▶ **Problem to solve**: Hand back the entries below exactly.

▶ **Task input**:

┌──

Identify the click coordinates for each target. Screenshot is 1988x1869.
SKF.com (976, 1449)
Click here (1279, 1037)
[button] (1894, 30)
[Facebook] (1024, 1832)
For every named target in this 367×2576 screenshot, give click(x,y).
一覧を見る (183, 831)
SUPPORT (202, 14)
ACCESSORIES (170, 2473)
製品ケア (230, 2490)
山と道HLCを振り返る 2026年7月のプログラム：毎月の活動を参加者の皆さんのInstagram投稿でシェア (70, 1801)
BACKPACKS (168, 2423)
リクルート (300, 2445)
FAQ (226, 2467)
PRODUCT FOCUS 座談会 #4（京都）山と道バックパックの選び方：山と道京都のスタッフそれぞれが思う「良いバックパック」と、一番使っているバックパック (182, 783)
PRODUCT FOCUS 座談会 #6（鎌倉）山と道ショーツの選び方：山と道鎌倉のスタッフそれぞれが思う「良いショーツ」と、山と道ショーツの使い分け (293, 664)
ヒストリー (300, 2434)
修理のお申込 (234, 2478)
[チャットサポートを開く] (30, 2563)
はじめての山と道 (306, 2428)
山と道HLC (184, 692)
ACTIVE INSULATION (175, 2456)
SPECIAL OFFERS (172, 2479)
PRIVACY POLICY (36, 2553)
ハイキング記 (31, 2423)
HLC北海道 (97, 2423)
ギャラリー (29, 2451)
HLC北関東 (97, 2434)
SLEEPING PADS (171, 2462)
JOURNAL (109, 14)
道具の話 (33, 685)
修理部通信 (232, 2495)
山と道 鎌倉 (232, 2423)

└──

▶ **Answer section**:
Identify the click coordinates for each target. Screenshot is 1988x1869.
SKF.com (976, 1449)
Click here (1279, 1037)
[button] (1894, 30)
[Facebook] (1024, 1832)
For every named target in this 367×2576 screenshot, give click(x,y).
一覧を見る (183, 831)
SUPPORT (202, 14)
ACCESSORIES (170, 2473)
製品ケア (230, 2490)
山と道HLCを振り返る 2026年7月のプログラム：毎月の活動を参加者の皆さんのInstagram投稿でシェア (70, 1801)
BACKPACKS (168, 2423)
リクルート (300, 2445)
FAQ (226, 2467)
PRODUCT FOCUS 座談会 #4（京都）山と道バックパックの選び方：山と道京都のスタッフそれぞれが思う「良いバックパック」と、一番使っているバックパック (182, 783)
PRODUCT FOCUS 座談会 #6（鎌倉）山と道ショーツの選び方：山と道鎌倉のスタッフそれぞれが思う「良いショーツ」と、山と道ショーツの使い分け (293, 664)
ヒストリー (300, 2434)
修理のお申込 (234, 2478)
[チャットサポートを開く] (30, 2563)
はじめての山と道 (306, 2428)
山と道HLC (184, 692)
ACTIVE INSULATION (175, 2456)
SPECIAL OFFERS (172, 2479)
PRIVACY POLICY (36, 2553)
ハイキング記 (31, 2423)
HLC北海道 (97, 2423)
ギャラリー (29, 2451)
HLC北関東 (97, 2434)
SLEEPING PADS (171, 2462)
JOURNAL (109, 14)
道具の話 (33, 685)
修理部通信 (232, 2495)
山と道 鎌倉 (232, 2423)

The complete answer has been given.